Fagiolo dell'Aquila is also known as Beans with the Eye (fagioli con l'occhio) because they really look like they have an eye. This quick cooking bean is native - they didn't come from the Americas like most beans - and they were part of the Roman diet!
Fagiolo Lume is the Borlotti bean, which is a traditional Ligurian legume. According to town records, it was introduced by Napoleon's soldiers.
Fagioli Canellini, and Fagioli Cannellini dall'Occhio Rosso are, respectively, the familiar white Cannellini and a newly rediscovered heritage bean, the Red Eye Cannellini. If you are lucky enough to have a kitchen available while you're here, try our recipe for Gulf of the Poets Mussels and Cannellini.
For the record Fagioli Cenerini and Fagioli Lupinari are also grown, but we are running low on space and adjectives.

Cipolle di Pignone. These onions have been cultivated here at least since the 1800's, and are popular throughout the area. It's an oval red onion that matures in late spring and can reach 800 grams, almost 2 pounds each! Often described as sweet and tender, it is frequently combined with Pignone's beans. One common recipe is Insalata di Fagioli e Cipolle which combines cooked beans, olive oil, and salt with raw sliced onion and is sometimes enhanced with hard boiled egg or tuna.
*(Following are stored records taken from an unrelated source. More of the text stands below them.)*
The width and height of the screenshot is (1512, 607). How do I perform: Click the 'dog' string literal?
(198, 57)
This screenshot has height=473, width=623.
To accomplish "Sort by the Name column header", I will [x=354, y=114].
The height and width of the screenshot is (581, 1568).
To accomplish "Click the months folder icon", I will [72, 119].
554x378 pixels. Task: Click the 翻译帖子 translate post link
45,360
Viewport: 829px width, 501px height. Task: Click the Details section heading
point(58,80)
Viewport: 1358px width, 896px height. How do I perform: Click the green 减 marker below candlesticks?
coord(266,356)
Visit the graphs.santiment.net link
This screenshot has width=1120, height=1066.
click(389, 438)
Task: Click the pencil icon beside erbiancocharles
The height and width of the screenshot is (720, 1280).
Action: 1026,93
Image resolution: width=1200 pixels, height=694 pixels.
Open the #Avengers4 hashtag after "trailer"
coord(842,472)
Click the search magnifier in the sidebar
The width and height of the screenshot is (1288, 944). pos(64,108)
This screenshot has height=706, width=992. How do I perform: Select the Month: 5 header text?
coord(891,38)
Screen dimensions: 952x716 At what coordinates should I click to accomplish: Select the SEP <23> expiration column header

Sausage of Pignone or Salsiccia di Pignone
The Sausage of Pignone are available in La Spezia as well.
Salsiccia di Pignone. This sausage is a nice, moderately spiced version that has been produced here for about 50 years and has steadily gained fame. It's similar to the plump Italian sausage sold in other countries, but a bit more intense and without fennel. It can be eaten raw - inside focaccia or spread on toasted bread; or it's excellent grilled or cooked in dishes calling for fresh sausage. We have seen them on sale in La Spezia's central open market.

Sanguinaccio. Try this delicious black sausage even if you've been unimpressed with blood sausage elsewhere. It is spiced in a way that makes an interesting complex taste. We tasted hints of pumpkin pie. It can be eaten raw or sauteed in a covered pan.

La Susina. Known in local Ligurian dialect as Balls of Asses (balle d'ase) this is a type of smallish plum grown locally. Extremely tasty and violet colored. If you dare, ask for them by the local name to show your solidarity.

Getting There
Exit the A12 (E80) Genova-Livorno Autostrada at Brugnato and follow SS15 south following signs to Borghetto / Pignone  / Ricco del Golfo until the SP38 which has signs to Pignone / Monterosso.

Coming from the Cinque Terre, you can reach Pignone on the SP38 from Monterosso al Mare.